A recent article by Bill McKibben has three (actually four) incredibly important numbers that we all need to know and use.
The First Number
2
Two degrees Celsius is the maximum amount of warming that the planet can stand without fundamental damage to our way of life. Actually many scientists now view that as overly optimistic, given the amount of damage (heat waves, droughts fires and floods) we are seeing with just 0.8 degrees Celsius.
The Second Number
565
565 Gigatons is the amount of carbon we can put into the atmosphere before hitting that 2 degrees Celsius. Our current rate of addition is about 32 Gigatons per year, and that rate has been edging upward by about 3 % per year, notwithstanding global efforts at renewables, energy conservation, and the Kyoto protocol. The rate of increase has been remarkably stable, regardless of all the scientific data on climate change and the policy changes discussed worldwide.
The Third Number
2795
The current proven reserves of fossil fuels contain 2795 Gigatons of carbon. This is the "proven" reserves, the reserves that fossil fuel companies already know they have on hand, the amount that is reflected in their stock prices, the stuff they bought with every intention of getting it out and burning it, and that their stockholders fully expect them to get out and burn. This does not include any future discoveries or speculative fuels, this is proven reserves that they now own.

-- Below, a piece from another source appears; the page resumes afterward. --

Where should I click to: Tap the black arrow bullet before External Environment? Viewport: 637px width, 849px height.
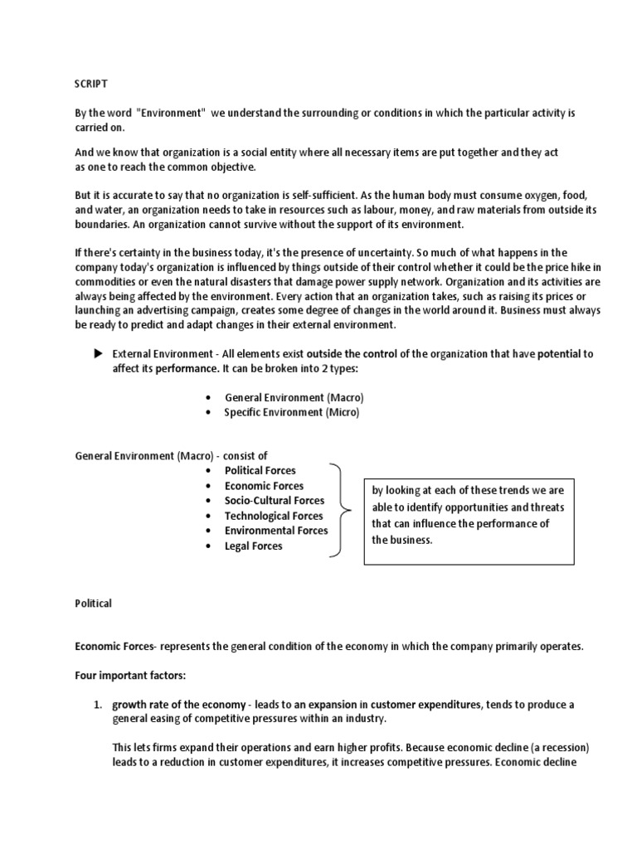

This leads directly to the Fourth Number
16
If we can not exceed 565 gigatons, and we continue adding 32 gigatons per year, and rising, we will exceed the maximum tolerable dose in 16 years. That means if your kid is in kindergarten today, catastrophic climate change strikes the whole planet before he leaves highschool. Those who think of climate change as some far off event, need to realize that fundamental change must come very soon, or it is "game over".
So this means we must convince the fossil fuel companies to leave 80 % of their proven reserves in the ground, or the planet dies. Anyone who thinks that Exxon or Arch Coal will have spent the kind of money they did to buy these reserves and will just walk away from them in order to save the planet, has not been paying attention. McKibben argues that the environmental movement needs to clearly identify the "enemy", in order to get the attention of the masses, ans these numbers should clearly identify fossil fuel companies as the "enemy" in the minds of most Americans.